Starting at the line that contains "This screenshot has width=1176, height=1029.", write out every line to the end of the records below exactly, and leave out the pictures.

(Stored items from a collection)
● ● ● ● ●

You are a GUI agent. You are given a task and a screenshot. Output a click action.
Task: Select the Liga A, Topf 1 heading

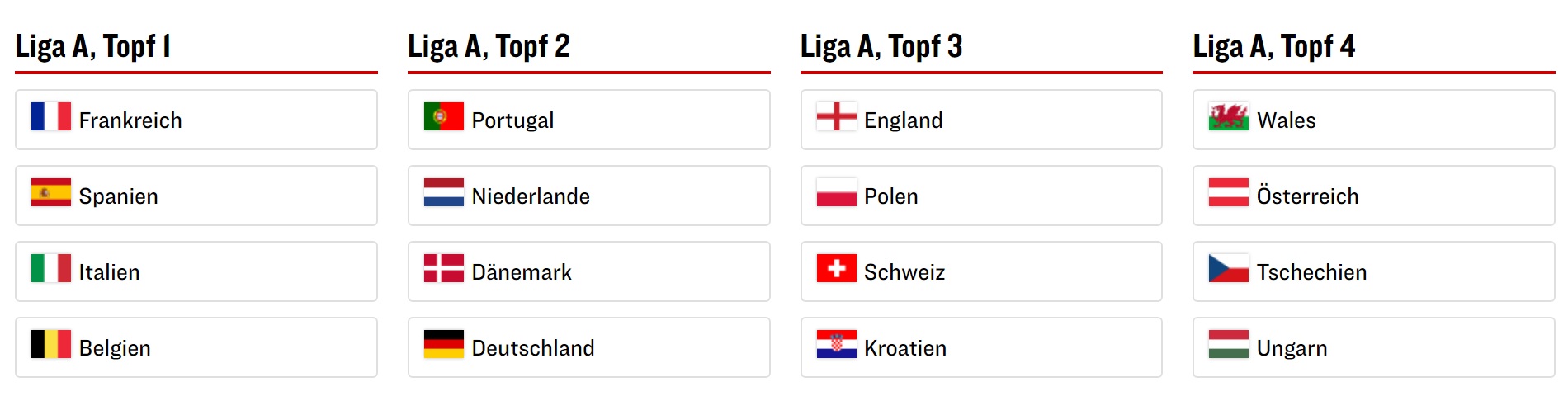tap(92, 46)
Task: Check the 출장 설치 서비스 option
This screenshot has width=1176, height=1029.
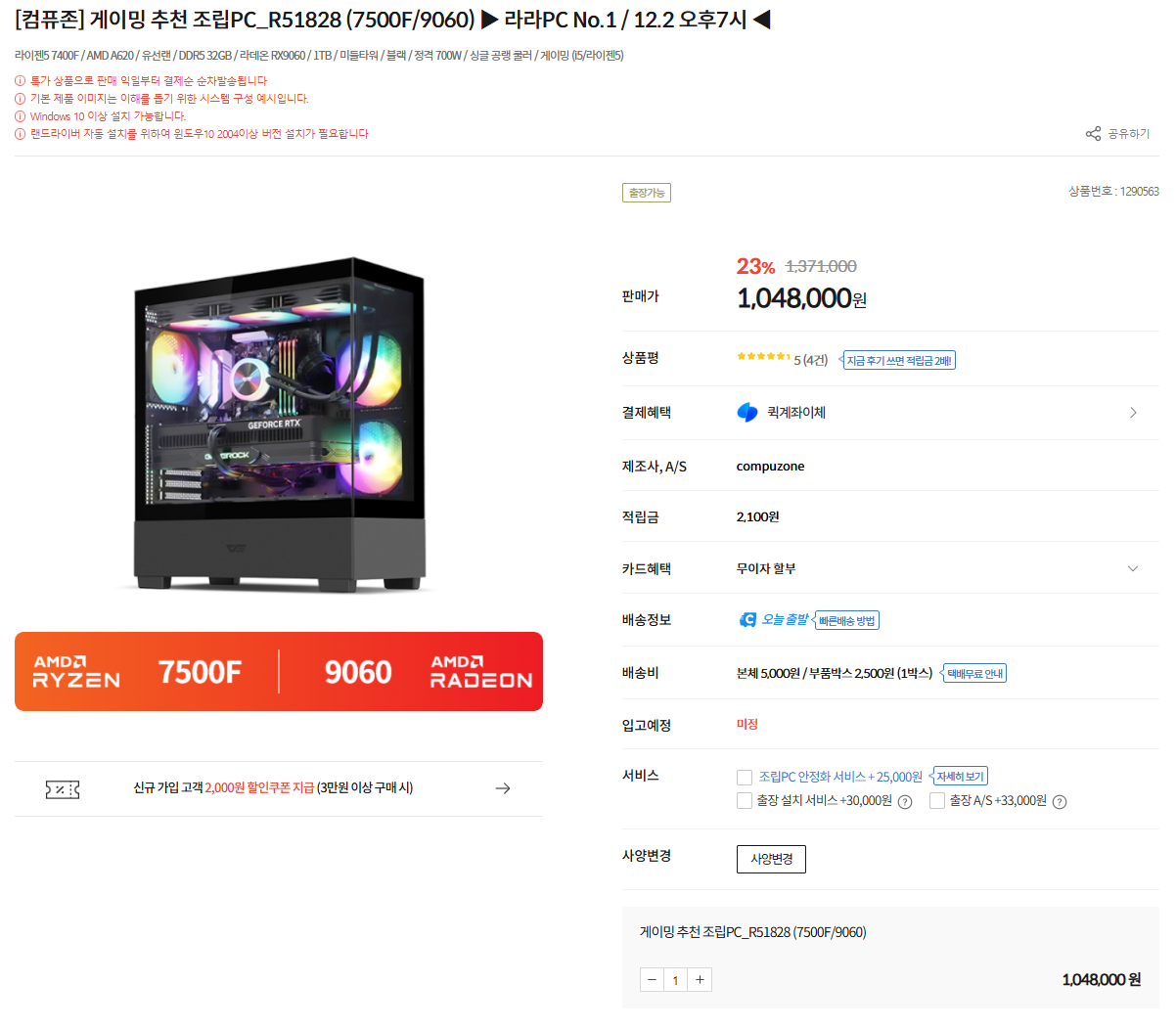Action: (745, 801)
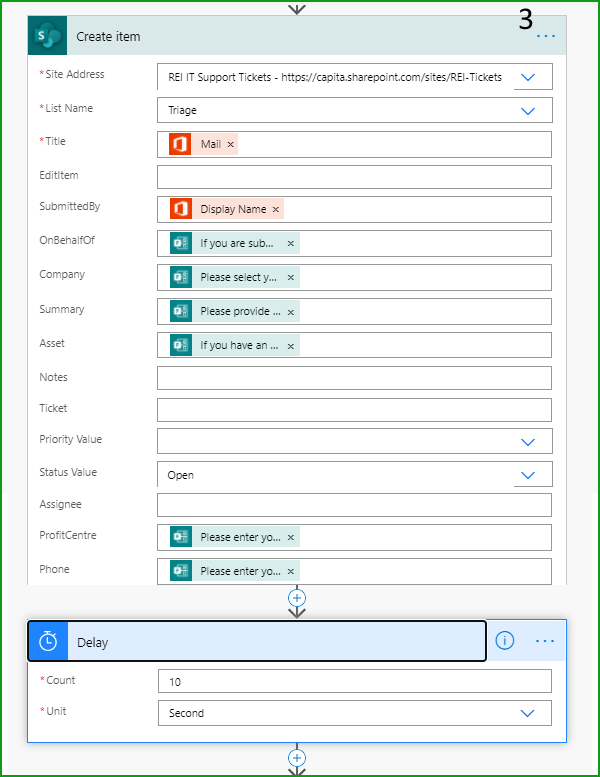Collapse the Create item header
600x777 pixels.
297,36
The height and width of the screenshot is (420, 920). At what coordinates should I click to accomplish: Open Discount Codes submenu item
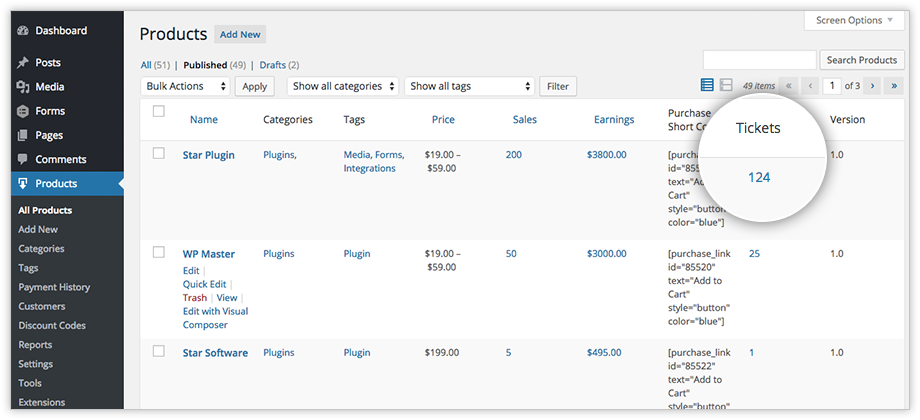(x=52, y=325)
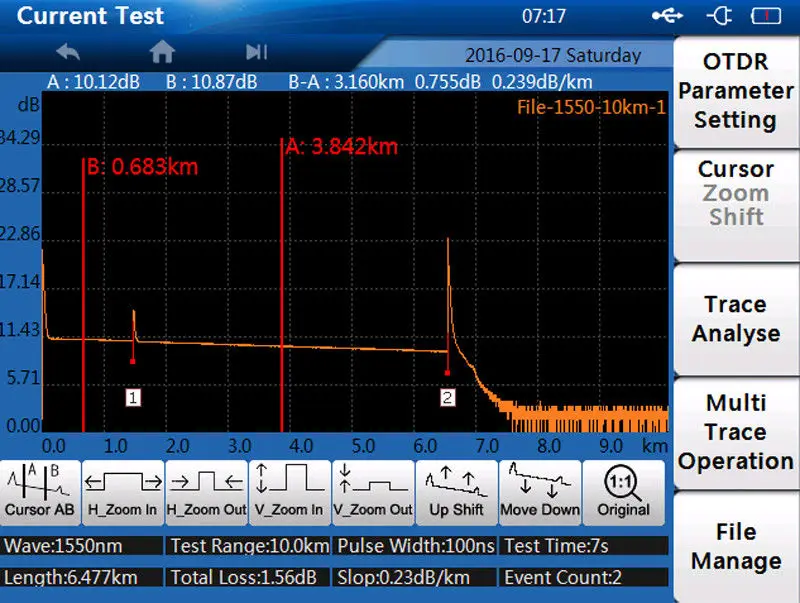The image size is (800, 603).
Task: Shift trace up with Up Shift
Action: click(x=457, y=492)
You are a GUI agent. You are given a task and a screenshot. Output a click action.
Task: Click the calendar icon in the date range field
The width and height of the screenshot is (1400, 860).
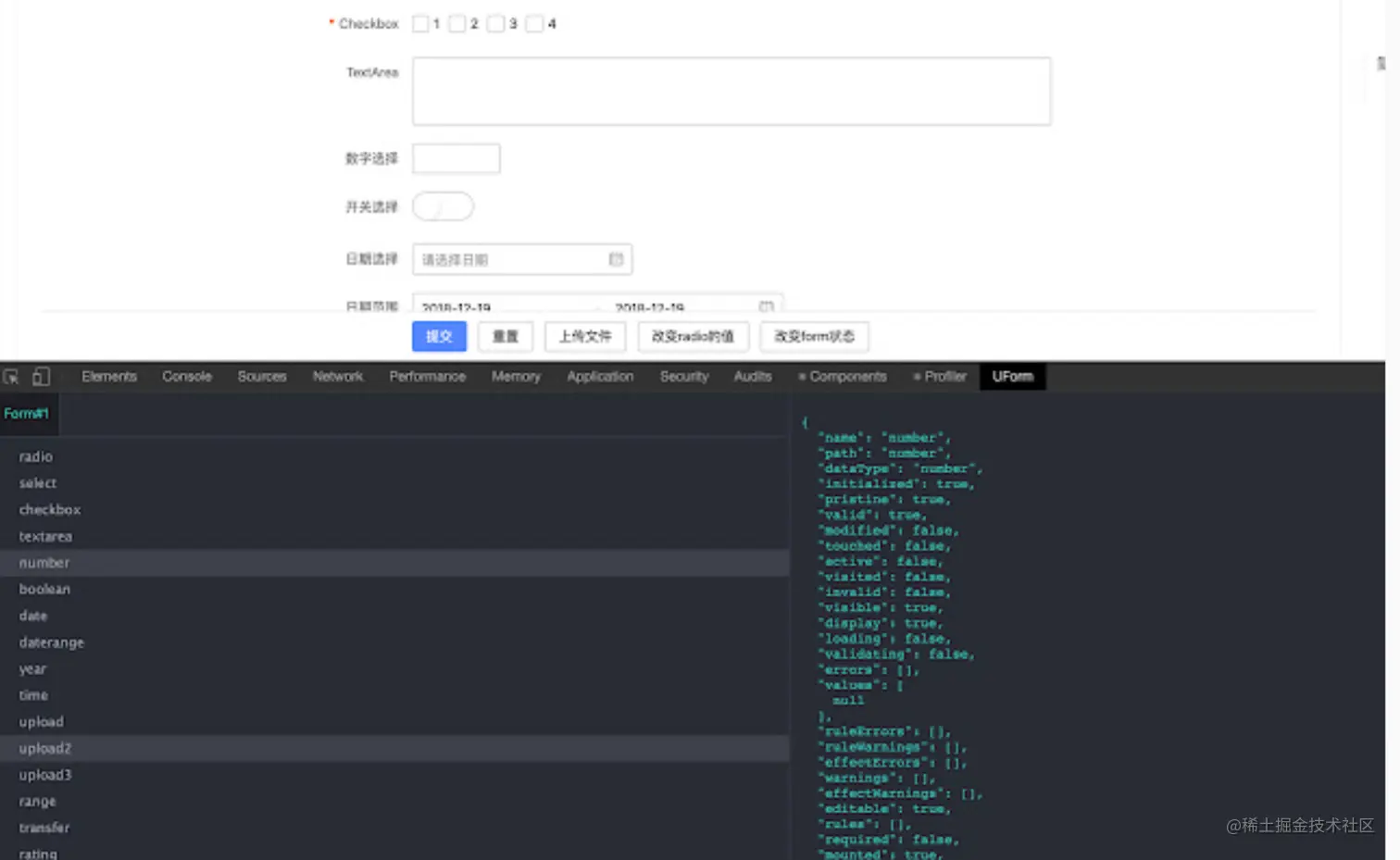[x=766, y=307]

● ● ● ● ●

__Exercise solution__.
This screenshot has width=1176, height=1029.
Action: (745, 801)
Collapse the Create item header
600x777 pixels.
297,36
The height and width of the screenshot is (420, 920). At what coordinates should I click to accomplish: Open Discount Codes submenu item
(x=52, y=325)
The image size is (800, 603).
Task: Shift trace up with Up Shift
Action: click(x=457, y=492)
You are a GUI agent. You are given a task and a screenshot. Output a click action.
Task: Click the calendar icon in the date range field
The width and height of the screenshot is (1400, 860).
[x=766, y=307]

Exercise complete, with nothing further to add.